[Dataset records]
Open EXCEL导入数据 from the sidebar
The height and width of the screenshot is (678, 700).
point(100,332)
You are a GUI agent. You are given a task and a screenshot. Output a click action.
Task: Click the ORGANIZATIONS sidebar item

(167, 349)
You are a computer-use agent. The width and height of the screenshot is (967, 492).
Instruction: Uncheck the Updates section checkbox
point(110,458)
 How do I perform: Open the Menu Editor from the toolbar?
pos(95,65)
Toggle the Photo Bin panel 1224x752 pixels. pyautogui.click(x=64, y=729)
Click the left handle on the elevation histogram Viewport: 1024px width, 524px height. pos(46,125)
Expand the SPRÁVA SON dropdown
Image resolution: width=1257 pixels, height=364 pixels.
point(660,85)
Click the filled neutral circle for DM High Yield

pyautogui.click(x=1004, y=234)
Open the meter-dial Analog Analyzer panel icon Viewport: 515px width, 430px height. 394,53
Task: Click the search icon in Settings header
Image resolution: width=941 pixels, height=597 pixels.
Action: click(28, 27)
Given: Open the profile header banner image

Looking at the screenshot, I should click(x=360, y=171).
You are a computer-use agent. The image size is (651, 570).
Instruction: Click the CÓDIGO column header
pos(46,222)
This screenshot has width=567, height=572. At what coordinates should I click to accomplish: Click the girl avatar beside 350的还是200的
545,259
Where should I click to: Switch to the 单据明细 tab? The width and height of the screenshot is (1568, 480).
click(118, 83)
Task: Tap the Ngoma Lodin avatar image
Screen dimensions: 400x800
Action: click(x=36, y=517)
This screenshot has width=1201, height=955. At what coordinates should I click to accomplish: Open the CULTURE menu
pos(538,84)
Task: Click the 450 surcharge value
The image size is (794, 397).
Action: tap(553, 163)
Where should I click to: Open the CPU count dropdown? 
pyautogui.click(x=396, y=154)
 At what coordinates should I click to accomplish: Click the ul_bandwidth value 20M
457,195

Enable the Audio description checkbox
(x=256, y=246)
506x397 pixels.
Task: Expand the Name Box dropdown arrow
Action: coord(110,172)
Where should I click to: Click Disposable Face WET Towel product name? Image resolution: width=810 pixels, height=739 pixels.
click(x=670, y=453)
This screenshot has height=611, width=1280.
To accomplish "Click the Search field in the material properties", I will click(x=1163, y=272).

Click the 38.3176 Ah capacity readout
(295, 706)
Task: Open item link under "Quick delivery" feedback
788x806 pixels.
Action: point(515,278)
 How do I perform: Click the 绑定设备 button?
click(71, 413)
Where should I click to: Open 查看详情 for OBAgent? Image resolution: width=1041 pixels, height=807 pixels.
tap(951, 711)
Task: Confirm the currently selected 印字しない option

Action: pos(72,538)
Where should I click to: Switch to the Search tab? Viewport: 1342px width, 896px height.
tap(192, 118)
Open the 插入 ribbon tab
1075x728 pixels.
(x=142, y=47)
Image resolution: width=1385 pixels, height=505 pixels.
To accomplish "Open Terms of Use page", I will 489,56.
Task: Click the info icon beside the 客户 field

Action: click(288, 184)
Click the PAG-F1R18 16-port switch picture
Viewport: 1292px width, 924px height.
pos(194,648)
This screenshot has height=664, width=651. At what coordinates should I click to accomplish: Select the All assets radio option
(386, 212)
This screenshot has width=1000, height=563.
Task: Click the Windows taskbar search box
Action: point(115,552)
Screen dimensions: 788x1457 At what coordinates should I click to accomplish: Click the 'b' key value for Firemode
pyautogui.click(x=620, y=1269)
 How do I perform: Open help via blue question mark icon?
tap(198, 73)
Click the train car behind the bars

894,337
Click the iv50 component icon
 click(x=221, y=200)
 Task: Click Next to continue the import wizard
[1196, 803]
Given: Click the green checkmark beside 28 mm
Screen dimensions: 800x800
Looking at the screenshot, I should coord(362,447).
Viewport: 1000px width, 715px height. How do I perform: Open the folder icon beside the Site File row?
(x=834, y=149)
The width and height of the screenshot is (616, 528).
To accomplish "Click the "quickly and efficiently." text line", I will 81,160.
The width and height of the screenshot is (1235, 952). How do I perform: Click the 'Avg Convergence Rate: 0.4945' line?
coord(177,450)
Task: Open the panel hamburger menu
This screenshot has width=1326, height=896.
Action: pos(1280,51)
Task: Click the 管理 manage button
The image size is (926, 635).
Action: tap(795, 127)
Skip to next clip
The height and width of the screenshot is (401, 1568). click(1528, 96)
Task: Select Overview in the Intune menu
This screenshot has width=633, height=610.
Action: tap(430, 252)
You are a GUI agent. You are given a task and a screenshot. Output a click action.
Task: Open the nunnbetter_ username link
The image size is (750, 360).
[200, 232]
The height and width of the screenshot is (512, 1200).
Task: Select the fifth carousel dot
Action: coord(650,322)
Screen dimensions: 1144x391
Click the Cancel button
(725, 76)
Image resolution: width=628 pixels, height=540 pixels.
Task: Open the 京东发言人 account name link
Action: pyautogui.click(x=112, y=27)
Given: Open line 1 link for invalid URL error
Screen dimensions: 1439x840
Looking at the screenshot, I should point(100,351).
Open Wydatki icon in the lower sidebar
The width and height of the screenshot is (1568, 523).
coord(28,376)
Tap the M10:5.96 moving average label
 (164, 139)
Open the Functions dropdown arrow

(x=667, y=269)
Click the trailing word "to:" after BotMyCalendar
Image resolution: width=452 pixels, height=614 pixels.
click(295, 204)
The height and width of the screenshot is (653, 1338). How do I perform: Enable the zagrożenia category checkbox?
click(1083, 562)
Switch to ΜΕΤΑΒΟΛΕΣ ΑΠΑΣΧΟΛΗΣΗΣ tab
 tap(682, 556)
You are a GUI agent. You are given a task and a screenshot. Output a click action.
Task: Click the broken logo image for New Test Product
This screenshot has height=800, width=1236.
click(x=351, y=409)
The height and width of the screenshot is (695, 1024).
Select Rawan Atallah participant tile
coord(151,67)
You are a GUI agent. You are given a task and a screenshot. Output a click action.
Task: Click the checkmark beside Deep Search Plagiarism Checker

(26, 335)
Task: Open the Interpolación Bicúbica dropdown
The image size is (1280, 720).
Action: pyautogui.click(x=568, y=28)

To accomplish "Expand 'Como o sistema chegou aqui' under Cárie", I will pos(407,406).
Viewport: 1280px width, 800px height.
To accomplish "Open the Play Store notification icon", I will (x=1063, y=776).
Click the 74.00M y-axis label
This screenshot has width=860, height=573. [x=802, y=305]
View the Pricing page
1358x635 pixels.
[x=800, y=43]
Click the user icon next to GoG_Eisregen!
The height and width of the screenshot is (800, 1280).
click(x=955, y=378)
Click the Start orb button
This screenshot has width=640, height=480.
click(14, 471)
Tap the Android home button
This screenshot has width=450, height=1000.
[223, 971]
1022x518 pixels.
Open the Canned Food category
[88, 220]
[/Dataset records]
Task objective — Report each line of the records that holds the word "panel".

Task response —
Toggle the Photo Bin panel 1224x752 pixels. pyautogui.click(x=64, y=729)
Open the meter-dial Analog Analyzer panel icon Viewport: 515px width, 430px height. 394,53
Task: Open the panel hamburger menu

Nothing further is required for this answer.